On a larger health care system scale, PAs can help to save the health care system money while at the same time improving patient access to health care services. This can theoretically free up health care dollars to be spent on other necessary services.
At a family practice for example, a PA can see their own list of patients, while the physician is seeing their own list of patients. A family practice that adds a PA to their practice can expand the number of patients seen, increase number of appoints available while simultaneously decrease wait times to see a primary care provider.
At a specialty practice, a PA can help a specialist physician increase the number of patients seen, decrease the wait times to be seen by a specialist, while simultaneously increase the fee-for-service billing that comes to the practice **
**In Canada, a physician must have “meaningful participation” in order to bill for the patient encounter at 100% of the physician code (Source: OHIP Schedule of Benefits). An example of how this can work:
- Step 1: This means the PA can start the encounter (history, physical, review of investigations)
- Step 2: PA leaves the room & case presents with provisional diagnosis & management plan (or MD reads PAs note on EMR or paper file). The physician then confirms or modifies the plan (or the clinic note)
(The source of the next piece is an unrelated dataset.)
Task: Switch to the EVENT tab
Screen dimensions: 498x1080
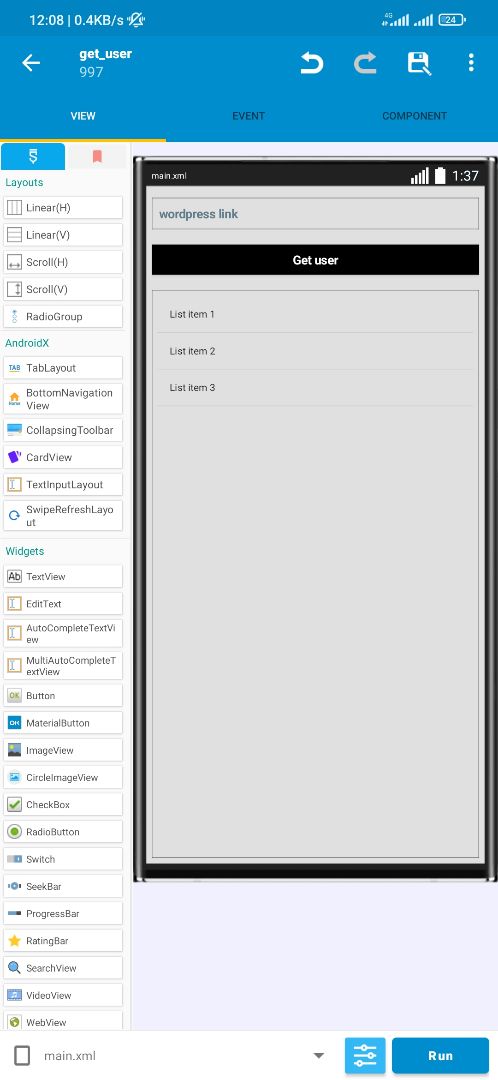Action: [x=249, y=116]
- Step 3: Physician enters the room to finish off the encounter, (primary assessment and plan, although there may be a quick check of specific history or physical exam points). During this time the PA has started another patient encounter (Step 1).
This model in a fee-for-service setting allows the physician to bill for 100%, with the PA having done 85% of the work in the patient encounter. PAs in Canada cannot independently bill provincial health insurance plans. The above model allowed my supervising physician to triple the number of patients seen, while simultaneously reducing the length of the clinic (6 hours instead of 8), and the physician subsequently did no medical dictation for the clinic afterward as the PAs completed the dictations between the next patient.
In the United States, PAs have billing numbers and do not require physician participation to bill third party insurers. They bill at 85% of the physician fee. The “Incident to” billing is when the physician steps in and participates in the patient encounter, the practice can then bill at 100% of the physician fee. The steps outlined above may occur for PAs that are fresh out of school, but as PA builds competency, it may transition into a more indirect supervision method (MD available in building or by phone if PA needs to consult).